Para paliar mi frustración me concedí otra oportunidad y me precipité sobre Austen, Dickens, las hermanas Brontë, Hardy, Forster y Henry James: todos me parecieron intolerables. Si acaso incubaba algún prejuicio contra los escritores de Albión, dirigí mi curiosidad hacia sus enemigos del otro lado de la Mancha: Hugo (un bodrio), Stendhal (un escándalo), Flaubert (cursi), Céline (un asco), Yourcenar (patética). Sin escarmentar, alterné autores rusos y estadounidenses: Tolstói y Melville, Bulgákov y Hawthorne, Dostoievski y Faulkner, Nabokov y Bellow, Pasternak y Philip Roth… Ni siquiera vale la pena mencionar los nombres de los españoles, italianos, brasileños, japoneses, checos o turcos que revisé después. Fatigado, me adentré por fin en la extravagante pasión de mi abuelo: la novela mexicana del siglo XXI . Apenas pude comprender su entusiasmo por escritores tan desiguales.
Confieso que, a pesar de su vulgaridad, llamó mi atención el aire de familia que unía a novelistas de naciones y tiempos tan lejanos.

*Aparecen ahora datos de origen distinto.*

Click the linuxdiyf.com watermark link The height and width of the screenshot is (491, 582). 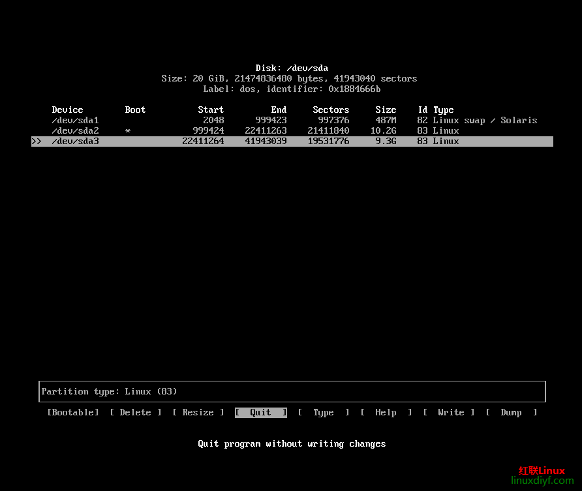(541, 481)
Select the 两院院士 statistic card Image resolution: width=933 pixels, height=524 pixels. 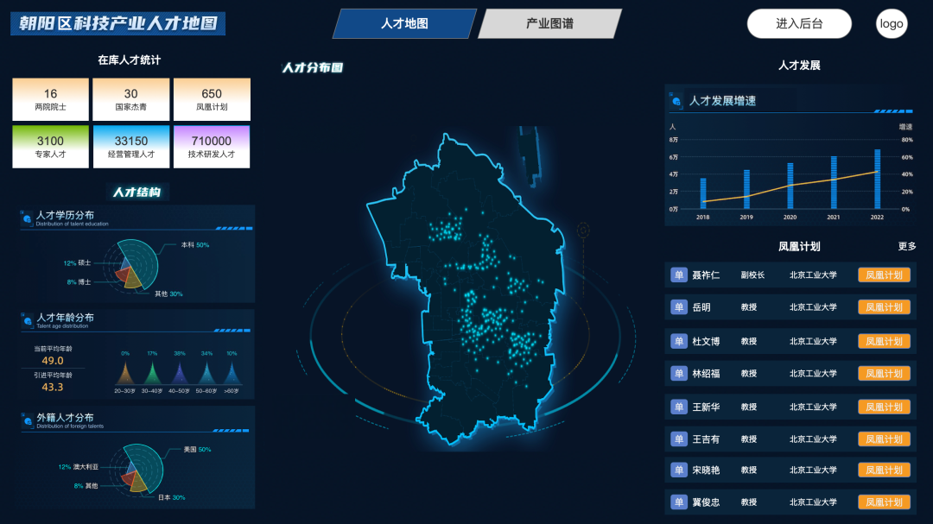pos(50,99)
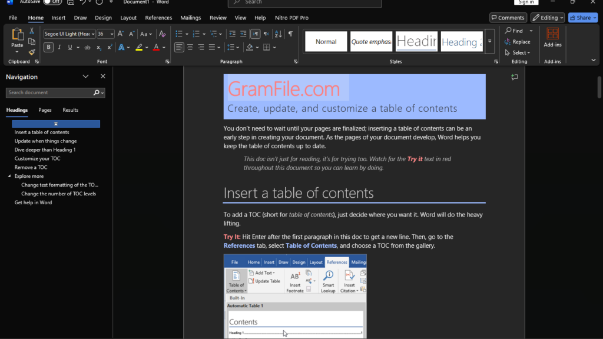Click the Share button
The image size is (603, 339).
coord(582,17)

Aunque provenían de épocas y lugares distintos, era posible reconocer una corriente secreta. Los mejores pertenecían a una sola estirpe y mentían de maneras cada vez más refinadas, como si la novela fuese una artesanía que se torna más sutil y estilizada con el tiempo. Los enlazaba algo huidizo e indescriptible. Comprendí entonces que, si bien su empresa era absurda, poseía cierta coherencia. Pese a su ceguera, esos hombres estaban convencidos de que la novela no era una acumulación de falsedades, sino una forma legítima de explorar la realidad. Y, sobre todo, de conservar la memoria lejos de la severidad de la historiografía o las ciencias sociales. Sería estúpido afirmar que la lectura de Mann, Kafka o Broch me permitiese comprender mejor los albores del siglo XX , pero estos autores poseían intuiciones sobre su tiempo que jamás descubrí en un manual.

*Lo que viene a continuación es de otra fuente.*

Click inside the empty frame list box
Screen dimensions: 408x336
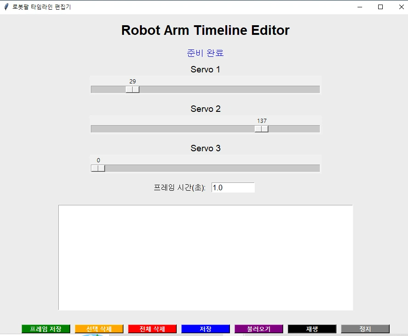[x=206, y=258]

Por desgracia, los novelistas de los siglos XXII y XXIII olvidaron esta lección. Al apostar por una novela nacida del folletín decimonónico, los escritores de estos siglos fueron responsables de la extinción de la novela. Obsesionados con repetir modelos cansinos y con simular efectos de los medios audiovisuales, sus mentiras ya no buscaban perturbar a sus contemporáneos, sino adormecerlos. La ficción dejó de acercarse oblicuamente a la realidad y se limitó a regodearse en sí misma con el único fin de entretener.
La novela no murió de muerte natural: fue asesinada por sus adeptos. A fuerza de repetir hasta el cansancio las mismas estructuras, de exacerbar artimañas y machacar temas, el género sentimental y el policíaco, los novelistas destruyeron su forma de vida. A mediados del siglo XXII la novela se había convertido en un género desfalleciente: aunque entonces se escribieron, publicaron, compraron y leyeron más títulos que en cualquier otro momento, casi no se escribieron auténticas novelas, sino sucedáneos.